The high sensitivity and spatial resolution of the ALMA interferometer have made possible to reveal for the first time the polarization pattern originated by a magnetic field in a young circumbinary disk (Alves et al. 2018). A comparison with models of magnetic field configuration performed with the DustPol module of the ARTIST radiative tool (Padovani et al. 2012) has shown that the field contains a dominant poloidal component resulting from the compression of the field of the parent cloud, and a weaker toroidal component generated by the rotation of the gas and dust.
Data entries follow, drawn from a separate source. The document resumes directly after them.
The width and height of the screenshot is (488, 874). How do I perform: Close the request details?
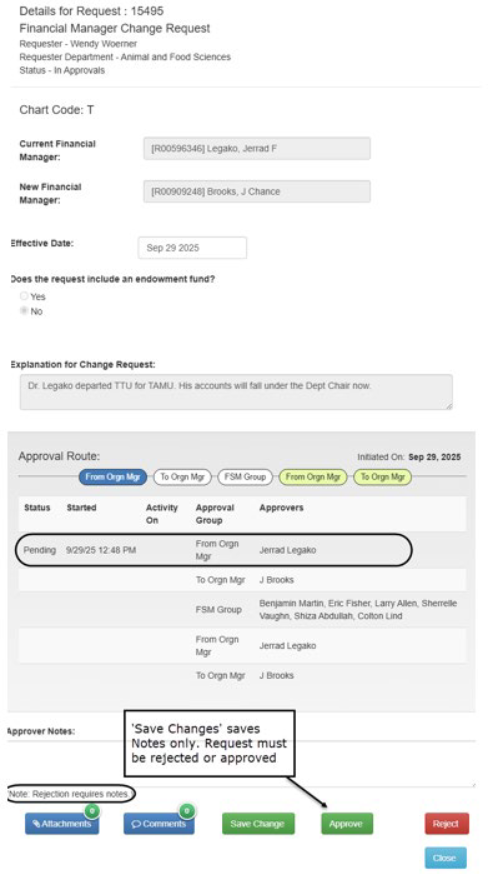tap(445, 858)
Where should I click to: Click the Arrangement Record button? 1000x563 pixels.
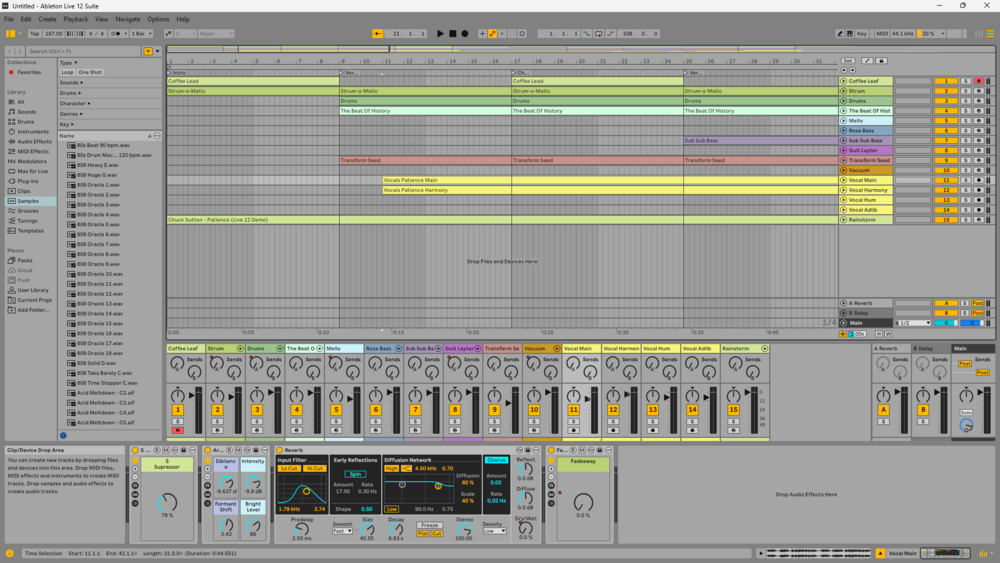(464, 34)
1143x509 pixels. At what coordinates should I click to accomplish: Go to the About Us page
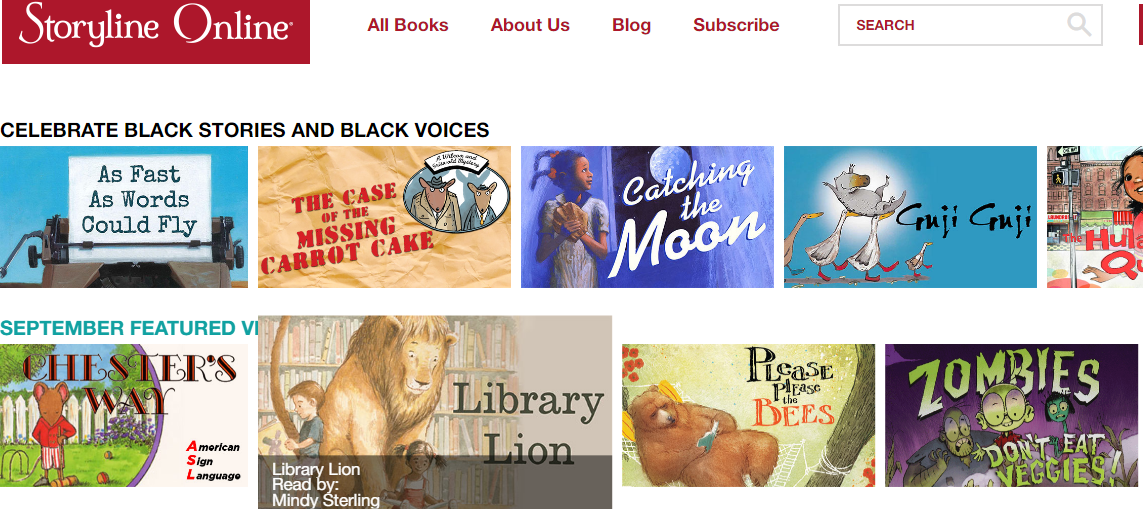pyautogui.click(x=530, y=25)
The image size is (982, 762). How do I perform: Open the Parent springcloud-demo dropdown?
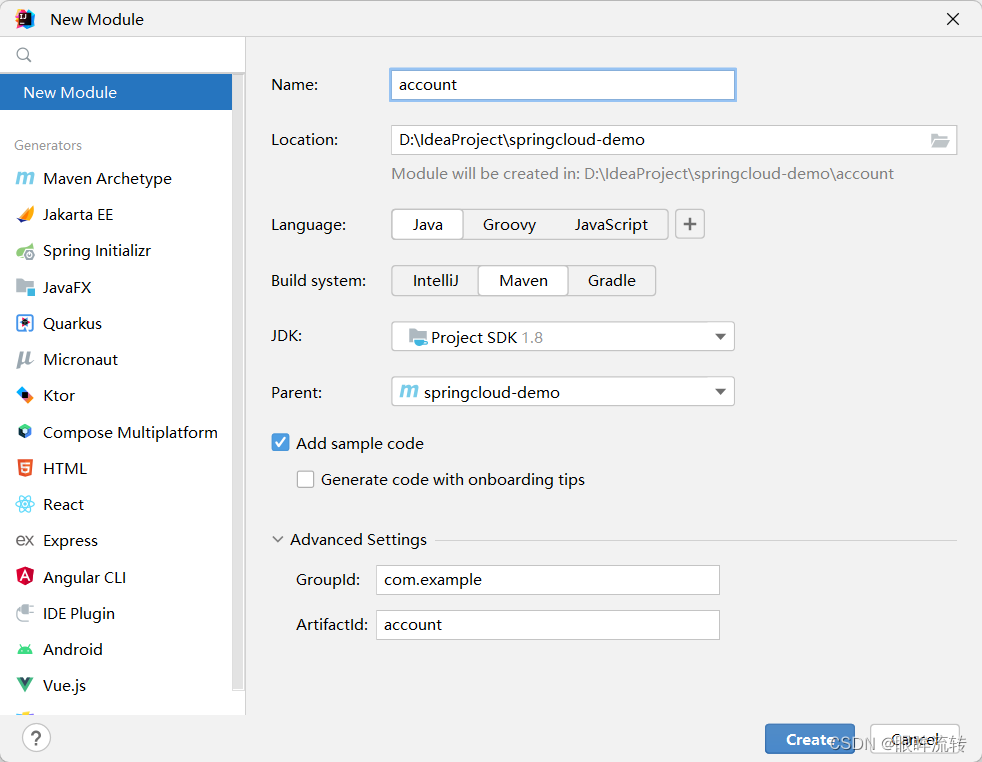[x=563, y=392]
Polarization from dust  self-scattering

 

Polarization can also arise from mechanisms not related to the magnetic field, as self-scattering of the dust thermal radiation or radiative alignment of non-spherical grains. Recent researches with ALMA and other interferometers have shown that self-scattering is indeed the dominant mechanism for polarization at the scales of protoplanetary disks around young stars. Even if no information on the magnetic field can be derived in this case, the polarization data are a powerful tool for the diagnostics of the properties and the evolution of dust in these disks. In particular, one can constrain with polarization the grain size population and the geometrical distribution of the dust in the disk. 

 

The Arcetri group follows this line of research with studies conducted with ALMA of polarization in disks from young T Tauri stars with jets (Bacciotti et al., 2018). Our results are consistent with dust self-scattering being at the origin of the polarization pattern in the examined targets (see, e.g. Fig 2, for the disk around DG Tau), implying a maximum size of dust grains in the range 50 - 150 μm. The polarization maps give constraints on the scale height of such grains in the disk, and highlight the presence of possible substructures not recognized before. These results confirm that polarization can be a fundamental complement to observations in total emission.

 

Fig. 2  Polarization in the disk around the young star DG Tau from Bacciotti et al. (2018).  Color map: Intensity  of the linearly polarized component of the radiation at 0.87 mm. Vector bars: local direction of the polarization angle. Contours: total intensity of the radiation. The arrows indicate the jet orientation, with the disk near-side on the same side of the red arrow. The asymmetry of the polarized intensity indicates a flared geometry for the disk.